Reading passage |
=====

Skip to content

Latest commit

 

History

History
149 lines (114 loc) · 4.79 KB

File metadata and controls

149 lines (114 loc) · 4.79 KB

Automating Excel using pandas+openpyxl or pandas+xlwings

This snippet shows common write operations like:

  • copy/paste pandas dataframes from Python pandas to Excel
  • apply autofit column width formatting
  • apply basic font styling

The operations are shown using both openpyxl and xlwings to compare the APIs.

=====

Stated exercise 1 | From the Excel automation page, quote the text between "Automating Excel using" and "compare the APIs.", inclusive.
Stated exercise 2 |
According to the Excel automation page, is each of these statements true or false? Answer yes or no for each, and quote the words from the page that decide it.
(a) The snippet includes applying basic font styling.
(b) The operations are demonstrated with openpyxl only.
(c) The snippet includes autofit formatting of column widths.

=====

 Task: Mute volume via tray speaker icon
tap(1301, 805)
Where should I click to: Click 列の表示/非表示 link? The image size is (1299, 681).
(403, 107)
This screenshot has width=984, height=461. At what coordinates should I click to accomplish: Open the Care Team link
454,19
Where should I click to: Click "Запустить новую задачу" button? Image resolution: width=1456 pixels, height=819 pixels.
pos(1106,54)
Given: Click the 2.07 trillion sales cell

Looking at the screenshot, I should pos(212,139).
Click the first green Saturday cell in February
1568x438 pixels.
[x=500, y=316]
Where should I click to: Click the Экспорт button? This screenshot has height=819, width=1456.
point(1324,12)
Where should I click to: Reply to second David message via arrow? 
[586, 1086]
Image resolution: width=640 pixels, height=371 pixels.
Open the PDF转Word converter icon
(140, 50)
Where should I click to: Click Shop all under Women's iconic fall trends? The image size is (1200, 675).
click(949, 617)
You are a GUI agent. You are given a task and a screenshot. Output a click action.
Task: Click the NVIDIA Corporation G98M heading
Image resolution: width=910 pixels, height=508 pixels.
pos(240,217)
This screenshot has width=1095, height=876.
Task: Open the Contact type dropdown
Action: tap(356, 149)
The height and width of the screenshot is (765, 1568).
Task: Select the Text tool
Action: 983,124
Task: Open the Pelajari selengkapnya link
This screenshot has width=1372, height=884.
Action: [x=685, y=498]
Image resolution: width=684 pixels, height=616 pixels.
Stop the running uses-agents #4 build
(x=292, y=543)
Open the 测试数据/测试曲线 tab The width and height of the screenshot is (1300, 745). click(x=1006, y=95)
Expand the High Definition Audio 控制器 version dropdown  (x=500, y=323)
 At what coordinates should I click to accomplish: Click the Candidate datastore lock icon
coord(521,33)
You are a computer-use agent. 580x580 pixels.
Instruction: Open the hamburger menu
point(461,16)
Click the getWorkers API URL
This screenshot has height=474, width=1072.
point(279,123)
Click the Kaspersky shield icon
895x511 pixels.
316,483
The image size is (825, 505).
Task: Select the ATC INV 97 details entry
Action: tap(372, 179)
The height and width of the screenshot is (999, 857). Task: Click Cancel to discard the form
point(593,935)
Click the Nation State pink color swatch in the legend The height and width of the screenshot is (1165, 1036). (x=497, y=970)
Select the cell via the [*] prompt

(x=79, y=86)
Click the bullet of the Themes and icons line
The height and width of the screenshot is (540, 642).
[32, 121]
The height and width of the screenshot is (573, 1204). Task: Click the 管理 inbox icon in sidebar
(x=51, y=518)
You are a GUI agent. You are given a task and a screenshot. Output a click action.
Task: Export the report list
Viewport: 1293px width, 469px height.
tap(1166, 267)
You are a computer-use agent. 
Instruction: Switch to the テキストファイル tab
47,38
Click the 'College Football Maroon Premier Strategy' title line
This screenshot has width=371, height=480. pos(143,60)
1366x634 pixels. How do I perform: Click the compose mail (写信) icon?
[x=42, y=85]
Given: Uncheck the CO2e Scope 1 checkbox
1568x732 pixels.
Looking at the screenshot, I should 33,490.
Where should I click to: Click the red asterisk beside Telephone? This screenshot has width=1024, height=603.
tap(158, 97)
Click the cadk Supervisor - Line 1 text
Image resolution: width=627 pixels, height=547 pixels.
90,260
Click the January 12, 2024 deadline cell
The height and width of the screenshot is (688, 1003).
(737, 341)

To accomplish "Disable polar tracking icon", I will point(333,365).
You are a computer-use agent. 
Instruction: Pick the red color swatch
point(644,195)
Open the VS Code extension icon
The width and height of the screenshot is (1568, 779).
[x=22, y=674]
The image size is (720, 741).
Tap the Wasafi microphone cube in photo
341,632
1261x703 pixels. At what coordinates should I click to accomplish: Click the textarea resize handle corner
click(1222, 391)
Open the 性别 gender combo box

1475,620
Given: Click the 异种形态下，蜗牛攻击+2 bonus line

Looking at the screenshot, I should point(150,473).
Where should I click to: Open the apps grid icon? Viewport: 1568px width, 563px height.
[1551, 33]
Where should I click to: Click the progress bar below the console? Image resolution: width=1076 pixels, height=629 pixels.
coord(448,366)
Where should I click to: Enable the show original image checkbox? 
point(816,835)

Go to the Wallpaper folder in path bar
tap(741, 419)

=====

Problem solution 1 |
Automating Excel using pandas+openpyxl or pandas+xlwings

This snippet shows common write operations like:

  • copy/paste pandas dataframes from Python pandas to Excel
  • apply autofit column width formatting
  • apply basic font styling

The operations are shown using both openpyxl and xlwings to compare the APIs.

Problem solution 2 |
(a) Yes: "apply basic font styling"
(b) No: "The operations are shown using both openpyxl and xlwings to compare the APIs."
(c) Yes: "apply autofit column width formatting"